That occurred during the infamous Gold Street Massacre, a bloody weekend night in April that year that brought an abrupt end to a community dance at a time of heightened political strife in Jamaica.

Maragh got caught in the deadly melee because a dance partner invited her back for one last swing of the hips after she attempted to leave.

“The stereo needle break and dem send for another one. It break again two time. The third time it was scratching up and I decided to leave the dance because I say this jus’ come in like a sign,” Maragh mused.

That was an ominous sign, indeed.

It was while dancing that Maragh heard the explosions that haunt her to this day.

A friend’s brother was the first to die, Maragh recalled.

“Him a di first one put up him hand and say, ‘Search me,’ and when dem lace him (shot him up), a so everybody run back inna the dance,” she told The Gleaner at her gate on Gold Street on Tuesday.

Maragh hid behind a sound box and begged for a door to be opened so she could take cover on the inside.

Hugh Campbell was the man who opened a door to what would prove a safe haven for the terrified woman.

“When the gunshot did a fire a di front, she come a di back, and a knock the back door fi somebody let her in, and I move round a di hall and let her in,” Campbell said on Tuesday outside 4 Gold Street.

“... When she come in, I lock back the door and the gunmen come a try kick off the door.”

At the end of the Gold Street massacre, five persons were shot fatally and several others wounded.

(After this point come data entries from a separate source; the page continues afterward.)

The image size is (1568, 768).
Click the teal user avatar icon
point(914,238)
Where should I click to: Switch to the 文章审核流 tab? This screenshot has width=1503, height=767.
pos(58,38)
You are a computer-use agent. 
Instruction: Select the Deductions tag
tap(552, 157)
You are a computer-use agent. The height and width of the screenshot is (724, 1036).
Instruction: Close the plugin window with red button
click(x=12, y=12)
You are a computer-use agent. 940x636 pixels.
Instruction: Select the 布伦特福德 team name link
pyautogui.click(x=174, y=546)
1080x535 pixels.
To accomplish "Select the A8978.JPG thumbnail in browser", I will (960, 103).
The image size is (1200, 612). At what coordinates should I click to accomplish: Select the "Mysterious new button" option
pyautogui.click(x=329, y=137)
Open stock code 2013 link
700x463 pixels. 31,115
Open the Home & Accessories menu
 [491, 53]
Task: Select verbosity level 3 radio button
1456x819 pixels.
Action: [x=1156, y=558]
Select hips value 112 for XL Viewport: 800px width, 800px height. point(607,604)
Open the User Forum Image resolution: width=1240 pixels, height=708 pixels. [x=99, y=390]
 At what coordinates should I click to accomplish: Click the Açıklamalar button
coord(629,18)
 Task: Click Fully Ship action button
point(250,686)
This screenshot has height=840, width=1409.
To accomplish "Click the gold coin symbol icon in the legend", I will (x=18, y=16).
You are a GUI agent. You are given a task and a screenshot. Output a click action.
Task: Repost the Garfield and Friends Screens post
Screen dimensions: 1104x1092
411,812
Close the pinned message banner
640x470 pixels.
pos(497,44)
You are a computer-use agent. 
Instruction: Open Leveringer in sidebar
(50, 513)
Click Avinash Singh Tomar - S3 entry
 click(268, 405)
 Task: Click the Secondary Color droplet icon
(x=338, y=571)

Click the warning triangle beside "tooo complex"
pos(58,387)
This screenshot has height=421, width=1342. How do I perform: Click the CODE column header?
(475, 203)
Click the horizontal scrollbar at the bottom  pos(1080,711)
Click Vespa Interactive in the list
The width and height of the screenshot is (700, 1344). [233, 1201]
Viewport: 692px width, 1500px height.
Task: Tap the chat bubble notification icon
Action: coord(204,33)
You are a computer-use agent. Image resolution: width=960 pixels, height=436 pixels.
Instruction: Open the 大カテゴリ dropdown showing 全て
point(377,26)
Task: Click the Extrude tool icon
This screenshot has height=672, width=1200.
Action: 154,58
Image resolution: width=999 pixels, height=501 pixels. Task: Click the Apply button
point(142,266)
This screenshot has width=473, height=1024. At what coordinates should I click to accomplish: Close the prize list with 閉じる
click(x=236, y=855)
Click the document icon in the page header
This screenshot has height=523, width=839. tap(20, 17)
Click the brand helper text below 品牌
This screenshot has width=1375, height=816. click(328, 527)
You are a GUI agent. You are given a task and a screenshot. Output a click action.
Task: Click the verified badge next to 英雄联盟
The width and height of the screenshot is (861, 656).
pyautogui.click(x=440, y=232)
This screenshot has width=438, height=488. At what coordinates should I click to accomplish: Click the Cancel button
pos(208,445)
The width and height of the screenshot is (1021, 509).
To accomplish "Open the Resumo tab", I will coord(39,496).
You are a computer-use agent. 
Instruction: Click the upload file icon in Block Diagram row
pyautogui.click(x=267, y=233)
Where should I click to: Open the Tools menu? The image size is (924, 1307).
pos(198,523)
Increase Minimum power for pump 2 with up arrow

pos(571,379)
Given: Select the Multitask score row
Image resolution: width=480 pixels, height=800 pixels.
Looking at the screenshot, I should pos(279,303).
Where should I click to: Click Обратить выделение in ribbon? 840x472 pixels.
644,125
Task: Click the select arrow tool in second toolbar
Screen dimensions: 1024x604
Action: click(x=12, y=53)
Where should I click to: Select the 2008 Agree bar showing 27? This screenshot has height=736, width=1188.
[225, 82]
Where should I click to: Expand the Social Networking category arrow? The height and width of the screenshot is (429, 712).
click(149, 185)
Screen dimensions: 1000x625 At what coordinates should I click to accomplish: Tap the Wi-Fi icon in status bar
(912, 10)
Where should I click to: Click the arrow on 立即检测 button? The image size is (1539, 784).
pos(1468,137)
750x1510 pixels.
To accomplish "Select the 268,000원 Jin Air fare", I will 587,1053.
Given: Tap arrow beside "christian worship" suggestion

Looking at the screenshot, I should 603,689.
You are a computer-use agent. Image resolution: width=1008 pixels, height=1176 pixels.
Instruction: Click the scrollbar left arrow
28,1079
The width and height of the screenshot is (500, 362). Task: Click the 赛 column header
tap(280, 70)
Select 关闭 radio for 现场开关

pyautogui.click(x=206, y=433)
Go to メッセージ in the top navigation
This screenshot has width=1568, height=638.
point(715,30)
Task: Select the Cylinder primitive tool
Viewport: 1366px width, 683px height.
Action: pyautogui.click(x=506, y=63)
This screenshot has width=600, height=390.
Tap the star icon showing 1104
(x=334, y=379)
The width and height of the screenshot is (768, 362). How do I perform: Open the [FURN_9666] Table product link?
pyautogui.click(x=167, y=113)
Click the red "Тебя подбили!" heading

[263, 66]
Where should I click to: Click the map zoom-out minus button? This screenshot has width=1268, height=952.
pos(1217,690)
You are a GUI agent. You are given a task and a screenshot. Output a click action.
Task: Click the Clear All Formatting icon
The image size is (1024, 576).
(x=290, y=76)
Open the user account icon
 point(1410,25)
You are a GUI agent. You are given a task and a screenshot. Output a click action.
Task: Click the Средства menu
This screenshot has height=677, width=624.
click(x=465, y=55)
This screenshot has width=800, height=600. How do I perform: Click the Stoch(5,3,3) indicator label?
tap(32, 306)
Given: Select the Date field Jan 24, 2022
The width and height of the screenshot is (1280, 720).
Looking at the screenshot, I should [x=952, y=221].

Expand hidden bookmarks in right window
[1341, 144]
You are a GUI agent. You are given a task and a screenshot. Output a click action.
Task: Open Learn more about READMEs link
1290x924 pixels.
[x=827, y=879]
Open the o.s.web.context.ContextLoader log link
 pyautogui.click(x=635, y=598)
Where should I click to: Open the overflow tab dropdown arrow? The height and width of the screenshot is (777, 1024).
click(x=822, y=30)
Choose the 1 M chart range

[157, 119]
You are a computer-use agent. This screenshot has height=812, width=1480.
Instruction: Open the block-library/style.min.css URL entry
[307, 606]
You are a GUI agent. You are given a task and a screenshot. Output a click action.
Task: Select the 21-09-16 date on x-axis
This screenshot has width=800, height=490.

Then Prime Minister Michael Manley, according to a report in The Gleaner, rued the bloodbath.

“It is a source of deep sadness to me that 1980 has seen a serious change,” Manley said.

Manley insisted that arms had been introduced into the Kingston Central constituency by the Opposition, led then by Edward Seaga, but equally compelling claims have been made of gunrunning by pro-Government forces in an election year that marked a then record murder toll of 800.

Those arms included the ultra-deadly M16 rifle, rounds of which were recovered from the Gold Street death scene.

Both Campbell and Maragh said that was the first time they recalled hearing the chilling staccato of M16 rifles being fired.

The survivors are convinced that more fatalities would have occurred at the dance, which was full to capacity, had the gunmen been aware of how to pull the unwieldy lever of the gate.

The only person the gunmen cared to save was the owner of the music equipment, said Maragh.

A woman who identified one of the attackers and called out his name in a bid to be pardoned was shot repeatedly but reportedly survived.

“The threat was they were coming to do a house-to-house, kick down door, and go in on people that night, but tru the dance inna process, dem say a dung deh we want dem that night. Dem order the Gold Street police fi go in and lock up,” said Maragh.